Miami. Calle Ocho. La via dei cubani, la strada che da tempo è diventata simbolo dei fuorusciti cubani sbarcati negli Usa. Ogni anno si tiene una festa. Divenuta ormai una colossale kermesse con un'infinità di palchi che diffondono musica, latina, una sequenza ininterrotta di baracchini che vendono cibo, bevande e ricordini alle centinaia di migliaia di persone che affollano la strada. La festa ormai non appartiene più ai cubani, ma a tutti i latinoamericani che sono la maggioranza di Miami. Per questo si vendono gadget con la scritta Colombia, Perù, Argentina e così via, compresi Portorico, Haiti e naturalmente Cuba. C'è anche uno stand dell'esercito, ogni occasione è buona per reclutare, soprattutto tra i poveri cristi in cerca di fortuna. Così i reclutatori dispensano regalini ai bimbi più piccoli cercando di incastrare i più grandicelli. Chissà come era stato reclutato a suo tempo il sergente Lazo? Anche lui se n'era andato da Cuba molto tempo fa, lasciando sull'isola due figli, oggi intorno ai vent'anni. Il sergente si è perfettamente integrato negli Usa, sta nella guardia nazionale di Washington, è stato anche inviato in Iraq, dove ha ottenuto una medaglia di bronzo. Ma il sergente Lazo è furibondo. E lo ha spiegato anche ai suoi superiori. Sino a qualche tempo fa, una volta l'anno andava a Cuba a trovare i figli e regolarmente inviava loro denaro, sempre utile. Poi la politica si è messa di mezzo, un decreto presidenziale glielo impedisce. «Maledetto Castro» la risposta degli ufficiali. E lui allora doveva spiegare che no, il decreto non era di Castro, ma del loro presidente. Di Bush. Prima delle ultime elezioni presidenziali, su pressione della lobby anticastrista presente al senato e alla camera degli Stati uniti, con l'intento di rendere più incisivo l'embargo, Bush aveva deciso che i cittadini americani potevano andare a Cuba solo ogni tre anni e che non potevano mandare denaro agli abitanti dell'isola. Un'imbecillità totale che ha solo fatto inviperire gli interessati, americani, costretti a diradare le visite ai parenti e a triangolazioni internazionali per inviare denaro.

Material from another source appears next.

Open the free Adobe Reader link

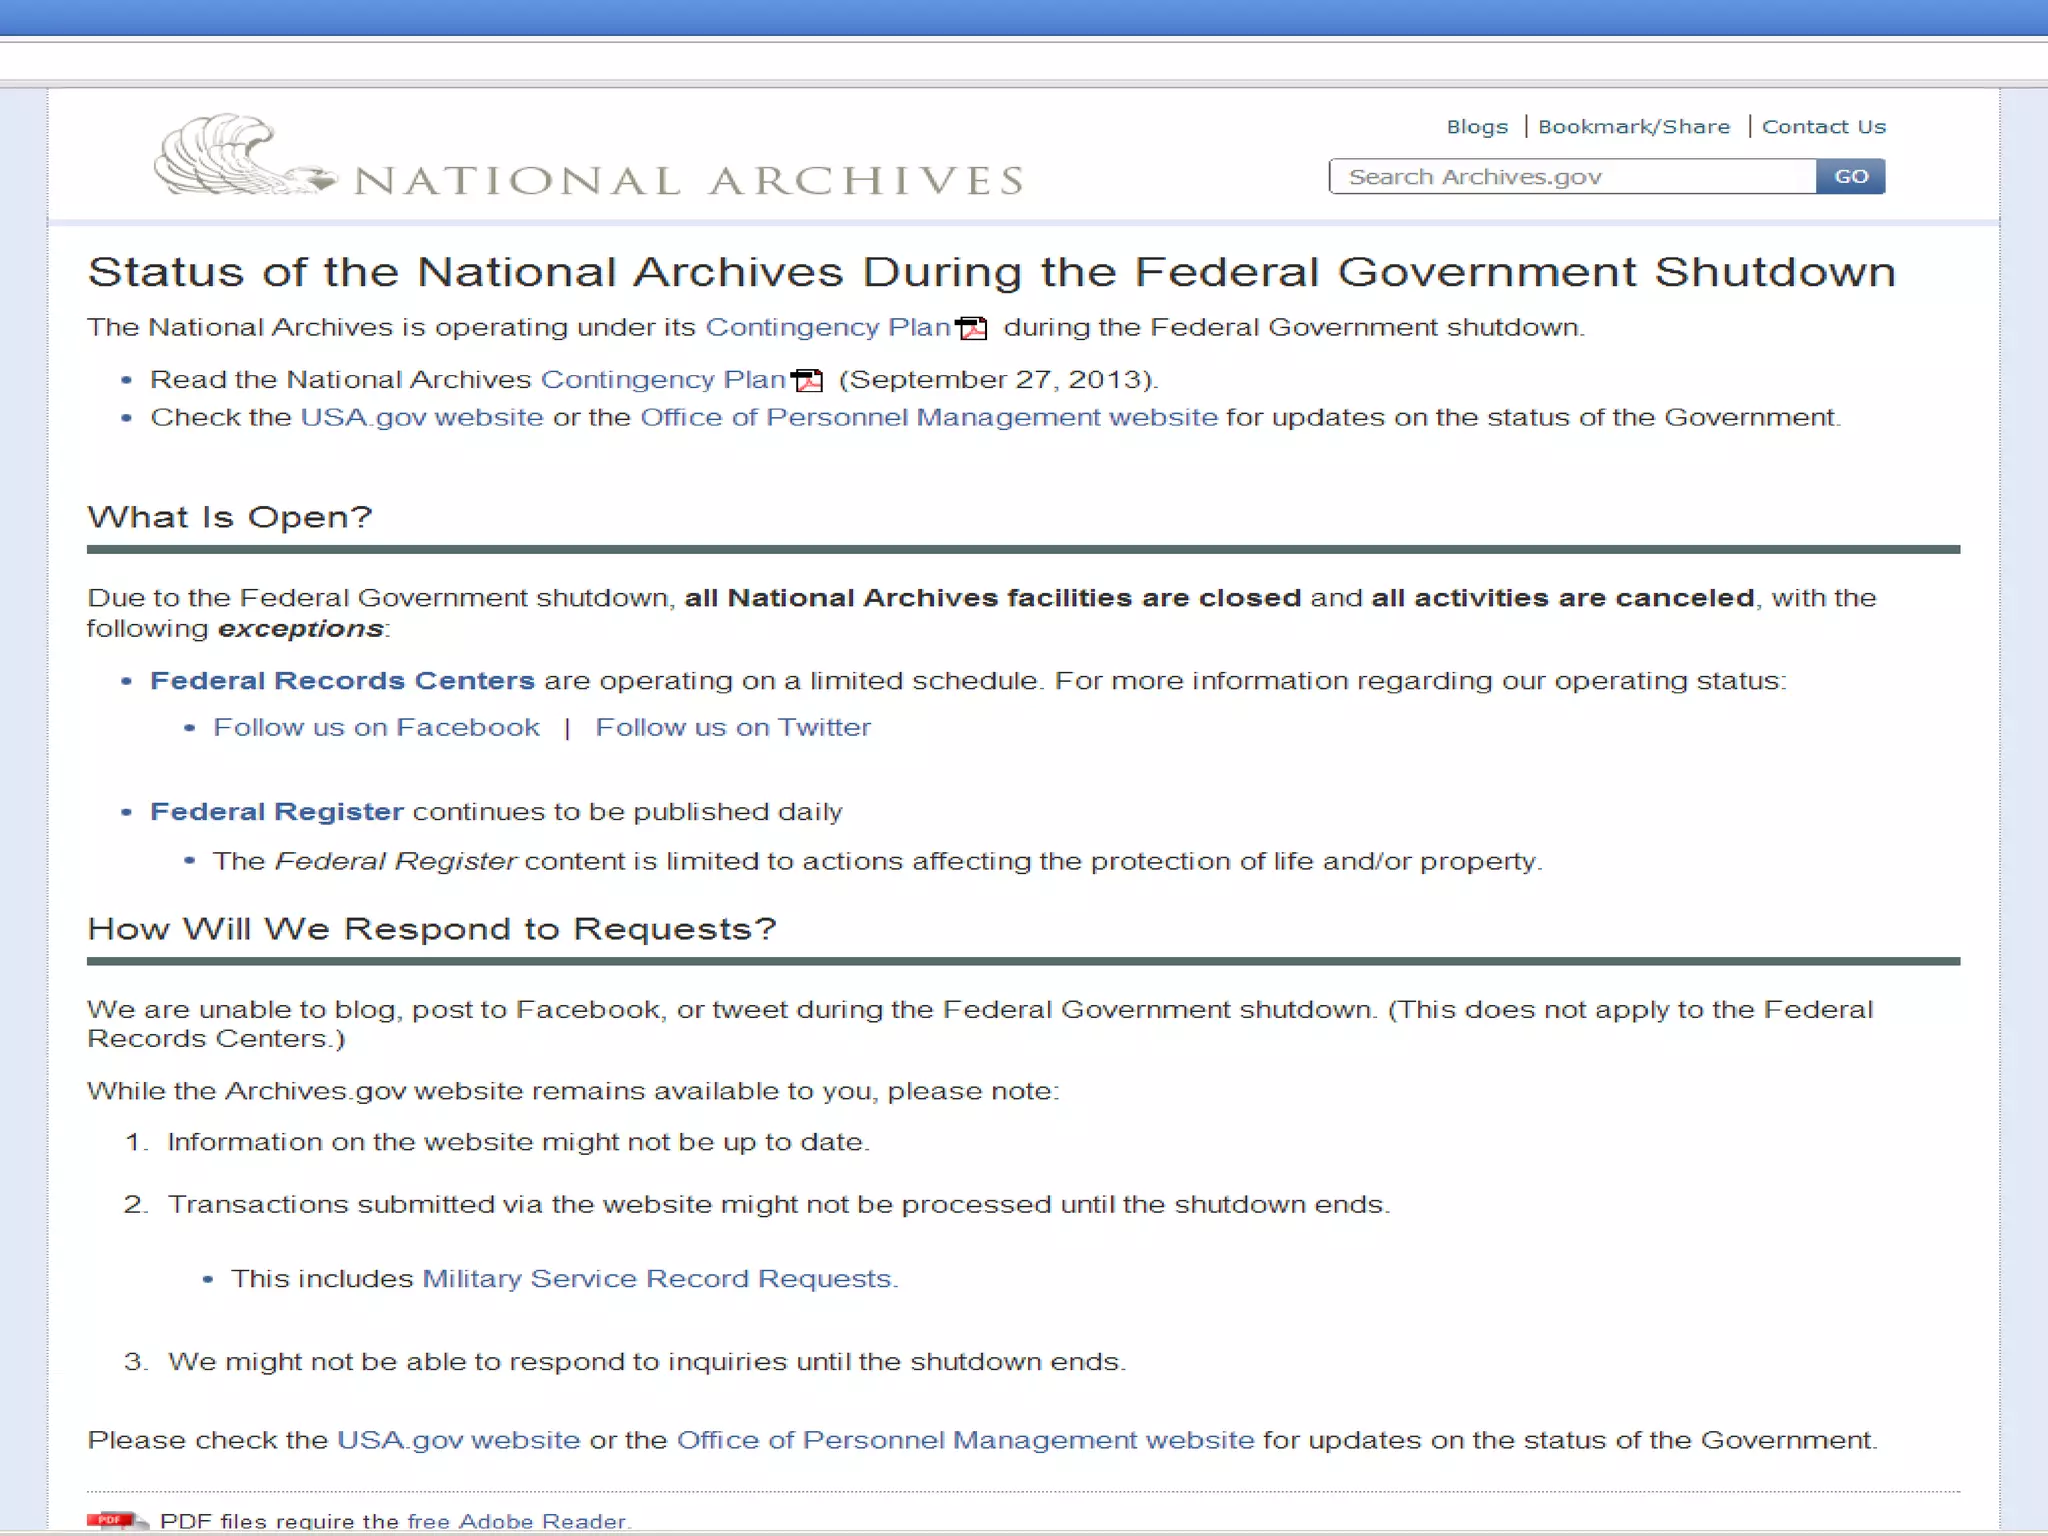(517, 1521)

Questa storia viene raccontata da Lisandro Perez-Rey in Those I left behind (Quelli che mi sono lasciato dietro), un documentario che racconta proprio della separazione forzata di molte famiglie cubane e degli effetti che la pensata di Bush e soci ha avuto sulle loro vite. Viaggiando avanti e indietro tra Cuba e le diverse città americane in cui si sono stabiliti i fuorusciti cubani, Perez-Rey ricostruisce alcuni casi esemplari dei danni provocati dai politici quando decidono di interferire con il privato famigliare dei cittadini. Ci sono state anche manifestazioni di protesta, proprio a Miami, proprio a Calle Ocho, questa volta non più contro l'odiato Castro ma contro Bush.

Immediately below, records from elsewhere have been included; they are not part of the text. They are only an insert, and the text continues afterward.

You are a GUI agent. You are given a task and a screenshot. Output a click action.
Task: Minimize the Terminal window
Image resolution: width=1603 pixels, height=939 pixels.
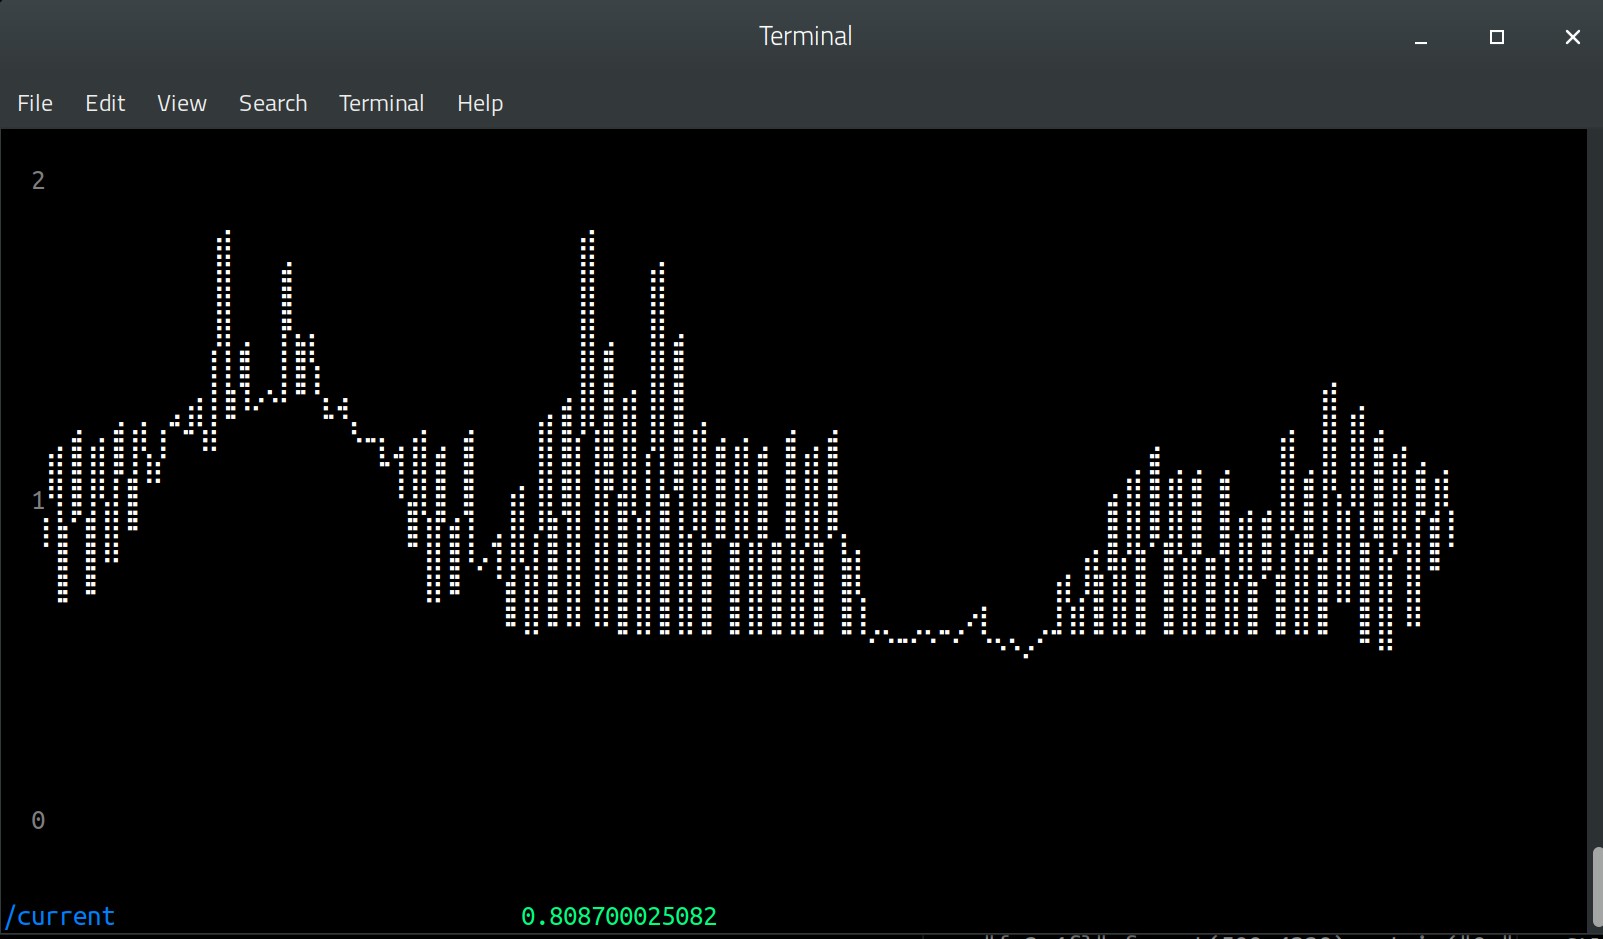[x=1420, y=37]
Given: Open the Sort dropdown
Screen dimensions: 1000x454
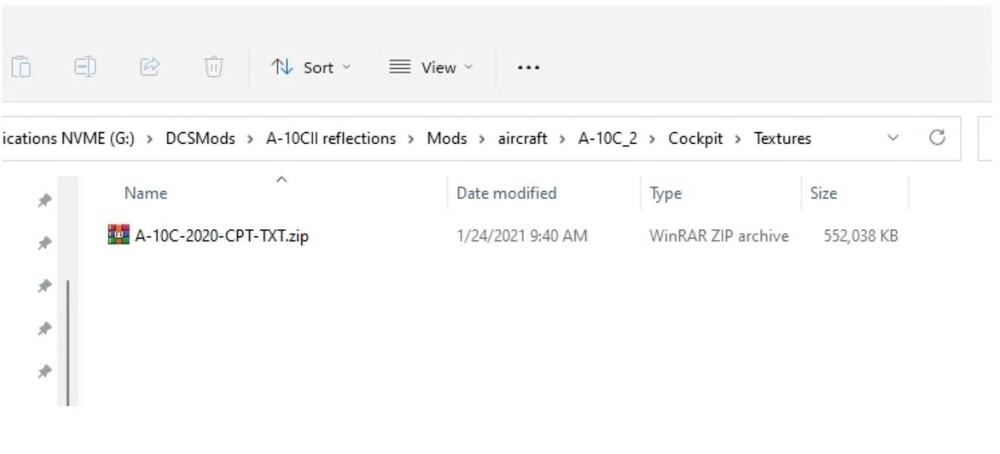Looking at the screenshot, I should coord(311,67).
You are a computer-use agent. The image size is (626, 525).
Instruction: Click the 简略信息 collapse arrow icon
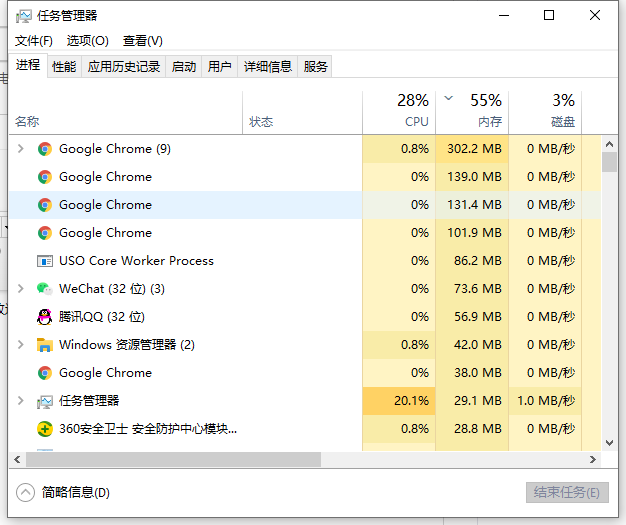coord(26,492)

Eppure qui è ancora forte, soprattutto da parte dei più anziani, il rancore nei confronti di Castro. Prima della proiezione del documentario di Perez Rey al festival di Miami è stato presentato un corto dal titolo Castro in Central Park di A. D. Calvo, in cui si mostra l'opera dello scultore Daniel Edwards: un monumentale faccione di Fidel che dovrebbe finire al parco per sottolineare gli sforzi umanitari del lider maximo. Quando spiegano allo scultore che forse non è il caso, lui si convince e allora la performance consiste nel fare franare rovinosamente la testa di Castro. Evento salutato da calorosi applausi in sala.
E il clima anticastrista rimane vivo quando inizia il documentario che parla dei fuorusciti, perché non è chiaro dove stia andando a parare. Solo dopo un po' si scopre che l'obiettivo della critica non è Castro, ma Bush. A quel punto però è stato anche spiegato il perché e allora bisogna applaudire questi poveracci che prima se ne sono andati dalla loro isola, poi sono stati traditi un'altra volta dalla più grande democrazia del mondo. Storie tristi, fatte di malattie, separazioni dolorose, funerali cui non si può partecipare in nome di un embargo che ha provocato solo danni alle persone e nessun problema politico al castrismo. Per questo il sergente Lazo ha alzato la voce, è stato intervistato in televisione, si è dato da fare per contrastare una norma idiota. Tutto questo è stato fatto in nome di un assoluto buon senso, prima ancora che della democrazia. Ma il decreto rimane.